--- 記述問題 1 ---
読解資料で、筆者は約6年前にブラームスの二重協奏曲を聴いたとき、なぜ独奏者の後ろ姿しか印象に残らなかったのか。1〜3文で説明せよ。
--- 記述問題 2 ---
読解資料にある次の文を英語に訳しなさい:「ブラームスの二重協奏曲を前回聴いたのは約6年前。」

--- 読解資料 ---
>>>
ロンドンフィル/マズア/ムター(vn)/ミュラー=ショット(vc):美男美女の競演に、指揮者の仕事は?2011/02/04 23:59

2011.02.04 Royal Festival Hall (London)
Kurt Masur / London Philharmonic Orchestra
Anne-Sophie Mutter (Vn-1), Daniel Müller-Schott (Vc-1)
Brahms: Double Concerto for Violin and Cello
Brahms: Symphony No. 1

ムターは昨年10月のLSOで聴くはずが仕事の都合で行けなくなり、リベンジとしてこの演奏会をチェックしていましたが、チケットはずいぶん前からほぼソールドアウト状態で、半ば諦めかけていたところ、好みのかぶりつき席ではないもののそれに準ずる好席が前日になって1枚リターンで出ているのを発見、即ポチで買いました。らっきー。

ブラームスの二重協奏曲を前回聴いたのは約6年前。そのときの独奏はケレメン・バルナバーシュとペレーニ・ミクローシュというハンガリーの超スター共演でしたが、席がオケ後方だったので独奏者がよく見えず聴こえずで、印象に残っているのは二人の後ろ姿のみ。今から思うと耳の穴をかっぽじって脳にもっとしっかりと刻み込んでおけなかったものかと悔しく思うことしきりです。
<<<
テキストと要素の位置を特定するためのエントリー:
>>>
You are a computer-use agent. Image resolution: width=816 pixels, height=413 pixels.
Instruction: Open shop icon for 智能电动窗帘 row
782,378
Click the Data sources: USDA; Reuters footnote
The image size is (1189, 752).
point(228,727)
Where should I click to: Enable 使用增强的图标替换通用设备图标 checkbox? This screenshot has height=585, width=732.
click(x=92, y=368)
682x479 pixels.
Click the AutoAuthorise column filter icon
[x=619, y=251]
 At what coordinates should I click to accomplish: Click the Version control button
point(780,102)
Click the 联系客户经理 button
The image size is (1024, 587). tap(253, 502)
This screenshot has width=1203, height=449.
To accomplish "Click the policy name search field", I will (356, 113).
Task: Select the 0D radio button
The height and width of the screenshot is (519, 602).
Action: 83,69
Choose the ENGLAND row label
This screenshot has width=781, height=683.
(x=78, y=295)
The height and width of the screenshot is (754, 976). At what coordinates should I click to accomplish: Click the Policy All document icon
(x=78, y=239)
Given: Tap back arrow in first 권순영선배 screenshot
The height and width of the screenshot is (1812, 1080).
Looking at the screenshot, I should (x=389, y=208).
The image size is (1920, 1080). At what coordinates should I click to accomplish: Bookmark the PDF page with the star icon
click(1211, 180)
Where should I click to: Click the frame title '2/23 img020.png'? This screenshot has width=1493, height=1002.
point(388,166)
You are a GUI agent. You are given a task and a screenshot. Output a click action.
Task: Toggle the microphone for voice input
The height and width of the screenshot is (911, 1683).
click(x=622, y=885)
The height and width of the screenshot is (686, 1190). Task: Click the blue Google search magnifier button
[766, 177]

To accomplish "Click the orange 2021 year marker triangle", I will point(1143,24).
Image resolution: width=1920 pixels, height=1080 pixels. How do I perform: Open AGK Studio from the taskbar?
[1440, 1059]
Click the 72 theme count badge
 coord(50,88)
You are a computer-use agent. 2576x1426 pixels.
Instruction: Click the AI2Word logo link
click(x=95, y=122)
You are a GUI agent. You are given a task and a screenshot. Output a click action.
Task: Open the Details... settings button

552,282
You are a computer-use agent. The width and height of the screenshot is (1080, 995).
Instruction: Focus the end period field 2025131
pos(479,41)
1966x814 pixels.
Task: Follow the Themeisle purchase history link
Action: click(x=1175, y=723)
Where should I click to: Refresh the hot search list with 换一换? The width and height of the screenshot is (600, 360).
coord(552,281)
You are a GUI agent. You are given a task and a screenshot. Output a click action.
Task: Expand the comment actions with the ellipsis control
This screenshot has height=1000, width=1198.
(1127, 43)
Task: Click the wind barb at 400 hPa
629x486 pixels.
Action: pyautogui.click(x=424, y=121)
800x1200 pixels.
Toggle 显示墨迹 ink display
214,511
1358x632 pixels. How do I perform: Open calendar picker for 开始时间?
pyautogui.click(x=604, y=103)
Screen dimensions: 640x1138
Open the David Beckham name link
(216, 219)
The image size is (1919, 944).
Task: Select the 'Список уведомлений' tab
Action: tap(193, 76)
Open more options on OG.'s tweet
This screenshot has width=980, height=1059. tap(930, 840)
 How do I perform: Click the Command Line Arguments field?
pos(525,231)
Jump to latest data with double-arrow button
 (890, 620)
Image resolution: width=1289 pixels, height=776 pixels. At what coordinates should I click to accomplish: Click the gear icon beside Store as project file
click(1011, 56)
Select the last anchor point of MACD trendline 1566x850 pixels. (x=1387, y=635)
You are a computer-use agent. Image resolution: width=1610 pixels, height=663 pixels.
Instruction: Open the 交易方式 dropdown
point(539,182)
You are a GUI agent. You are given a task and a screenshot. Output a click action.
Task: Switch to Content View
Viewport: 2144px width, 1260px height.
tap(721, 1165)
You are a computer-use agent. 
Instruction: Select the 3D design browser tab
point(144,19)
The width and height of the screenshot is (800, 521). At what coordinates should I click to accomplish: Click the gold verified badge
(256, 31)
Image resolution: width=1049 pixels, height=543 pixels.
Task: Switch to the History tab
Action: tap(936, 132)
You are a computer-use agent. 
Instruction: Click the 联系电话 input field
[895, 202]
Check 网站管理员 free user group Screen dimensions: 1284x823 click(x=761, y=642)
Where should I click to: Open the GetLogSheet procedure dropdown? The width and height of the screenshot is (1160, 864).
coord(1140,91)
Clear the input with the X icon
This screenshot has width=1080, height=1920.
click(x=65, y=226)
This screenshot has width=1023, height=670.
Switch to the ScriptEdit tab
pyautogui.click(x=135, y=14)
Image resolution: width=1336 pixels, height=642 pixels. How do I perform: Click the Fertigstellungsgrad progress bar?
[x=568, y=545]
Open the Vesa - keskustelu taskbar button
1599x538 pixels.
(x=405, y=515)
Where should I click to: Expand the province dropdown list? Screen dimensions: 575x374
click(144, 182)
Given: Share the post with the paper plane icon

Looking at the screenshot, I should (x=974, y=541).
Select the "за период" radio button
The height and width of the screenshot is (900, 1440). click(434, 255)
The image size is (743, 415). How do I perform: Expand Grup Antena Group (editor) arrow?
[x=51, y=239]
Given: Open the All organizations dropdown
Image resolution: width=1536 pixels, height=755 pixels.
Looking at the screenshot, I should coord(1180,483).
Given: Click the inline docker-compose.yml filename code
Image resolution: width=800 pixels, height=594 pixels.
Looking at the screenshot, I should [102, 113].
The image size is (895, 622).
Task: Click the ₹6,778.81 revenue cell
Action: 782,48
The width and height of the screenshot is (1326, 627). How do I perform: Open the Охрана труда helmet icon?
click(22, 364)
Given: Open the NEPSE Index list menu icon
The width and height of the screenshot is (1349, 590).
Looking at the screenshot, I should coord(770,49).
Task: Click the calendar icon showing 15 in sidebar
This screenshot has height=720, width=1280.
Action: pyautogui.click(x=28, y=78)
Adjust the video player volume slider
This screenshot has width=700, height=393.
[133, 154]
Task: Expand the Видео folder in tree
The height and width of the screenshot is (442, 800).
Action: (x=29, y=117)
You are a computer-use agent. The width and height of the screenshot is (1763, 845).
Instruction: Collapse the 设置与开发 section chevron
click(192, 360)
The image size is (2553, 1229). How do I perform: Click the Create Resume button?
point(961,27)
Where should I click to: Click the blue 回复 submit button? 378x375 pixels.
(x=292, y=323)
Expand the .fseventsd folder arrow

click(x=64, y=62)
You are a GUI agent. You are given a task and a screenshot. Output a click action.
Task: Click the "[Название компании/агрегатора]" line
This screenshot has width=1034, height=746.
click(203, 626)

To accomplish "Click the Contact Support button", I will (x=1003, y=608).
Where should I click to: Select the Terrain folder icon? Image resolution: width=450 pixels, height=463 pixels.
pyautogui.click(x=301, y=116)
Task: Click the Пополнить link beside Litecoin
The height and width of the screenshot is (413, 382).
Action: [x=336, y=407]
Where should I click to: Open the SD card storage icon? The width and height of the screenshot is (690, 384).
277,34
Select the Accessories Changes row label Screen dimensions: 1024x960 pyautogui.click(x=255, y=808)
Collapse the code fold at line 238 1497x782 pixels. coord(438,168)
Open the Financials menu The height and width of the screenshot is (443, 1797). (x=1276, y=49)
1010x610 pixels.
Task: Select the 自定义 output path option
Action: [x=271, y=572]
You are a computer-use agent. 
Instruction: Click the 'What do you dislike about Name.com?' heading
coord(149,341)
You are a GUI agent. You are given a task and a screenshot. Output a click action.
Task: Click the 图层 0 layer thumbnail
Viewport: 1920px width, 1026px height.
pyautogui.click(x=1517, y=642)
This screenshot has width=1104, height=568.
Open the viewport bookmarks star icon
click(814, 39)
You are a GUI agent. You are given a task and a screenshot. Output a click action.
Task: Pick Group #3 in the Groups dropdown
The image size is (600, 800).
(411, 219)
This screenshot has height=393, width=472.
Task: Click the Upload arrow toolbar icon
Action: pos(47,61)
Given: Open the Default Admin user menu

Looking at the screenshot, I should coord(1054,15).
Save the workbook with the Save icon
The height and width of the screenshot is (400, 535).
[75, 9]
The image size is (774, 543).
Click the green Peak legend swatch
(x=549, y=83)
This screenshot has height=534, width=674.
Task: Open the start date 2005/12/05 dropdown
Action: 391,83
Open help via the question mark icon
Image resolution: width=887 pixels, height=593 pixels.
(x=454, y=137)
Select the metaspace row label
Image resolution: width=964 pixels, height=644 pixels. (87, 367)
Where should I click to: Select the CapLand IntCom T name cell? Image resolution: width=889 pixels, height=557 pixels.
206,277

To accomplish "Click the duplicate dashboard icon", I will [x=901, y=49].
<<<
--- 解答 1 ---
席がオーケストラの後方だったからである。そのため独奏者がよく見えず、音もよく聴こえなかった。

--- 解答 2 ---
The last time I heard Brahms's Double Concerto was about six years ago.